Escenario Mercenario

Alquileres imposibles: en los primeros seis meses del año, las consultas por mora aumentaron un 60%


El mercado inmobiliario de Rosario atraviesa un momento crítico en este primer tramo de 2026. Así lo confirmó Ariel D’Orazio, referente del Consejo Asesor de Defensa de la Vivienda e Inquilinos y subdirector de la Oficina Municipal del Consumidor, durante una entrevista brindada a Escenario Mercenario.

Las cifras oficiales reflejan un panorama complejo: las gestiones por dificultades para afrontar la vivienda subieron un 40% entre enero y junio, alcanzando un incremento del 60% interanual. A esta disparada de consultas se le suma un dato alarmante proveniente del sector inmobiliario privado (Cocir), que indica que la mitad de las agencias de la ciudad debieron cancelar contratos por falta de pago.

Según detalló D’Orazio, la imposibilidad de afrontar el valor del alquiler no ocurre de un día para otro, sino que responde a un proceso progresivo de sobreendeudamiento. La secuencia habitual comienza cuando la persona deja de abonar la Tasa General de Inmuebles, continúa con la acumulación de deuda en las expensas y desemboca finalmente en la mora del canon mensual.

Ante la imposibilidad de convalidar los incrementos indexados fijados en los acuerdos, un volumen creciente de inquilinos acude a la repartición pública buscando vías para rescindir el vínculo contractual de manera anticipada o para negociar deudas que ya arrastran varios meses de retraso.

Uno de los aspectos más preocupantes señalados por el funcionario es la inédita duplicación de consultas por parte de los garantes en comparación con el año anterior. Si bien la aparición de fiadores buscando orientación es un fenómeno recurrente en periodos de turbulencia económica, la frecuencia actual resulta sumamente llamativa.

«La intervención de los garantes suele ser el último eslabón de una crisis apremiante. Cuando la inmobiliaria intima a quien prestó su fianza, es porque el inquilino agotó de verdad sus posibilidades de pago, más allá de la voluntad que tenga», sintetizó D’Orazio.
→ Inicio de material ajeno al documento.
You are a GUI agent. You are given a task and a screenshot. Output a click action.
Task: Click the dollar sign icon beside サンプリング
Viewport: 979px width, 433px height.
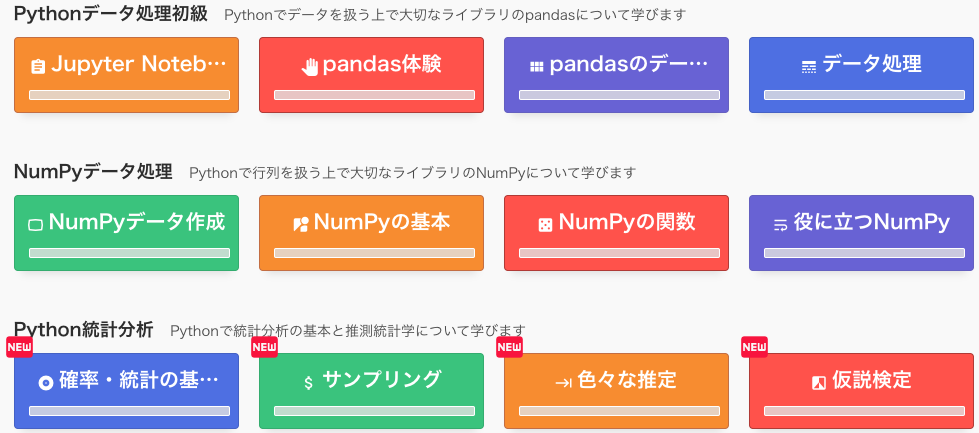click(309, 382)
Frente a estas intimaciones, desde la Oficina del Consumidor se trabaja en la mediación para acordar planes de pago financiados y evitar la instancia judicial, un proceso sumamente costoso que genera perjuicios económicos severos para todas las partes involucradas.

El desfasaje entre la actualización constante de las locaciones —que suelen ajustar su valor cada tres o cuatro meses— y el estancamiento de los ingresos explica en gran medida esta dinámica. En ese sentido, D’Orazio remarcó que el problema afecta de manera crítica a dos franjas poblacionales concretas.

Por un lado, los adultos mayores sufren el descalce entre sus haberes jubilatorios y el costo ininterrumpido de las expensas. Por el otro, los jóvenes insertos en el mercado laboral informal enfrentan una caída directa en sus ingresos mientras el valor del contrato continúa en ascenso.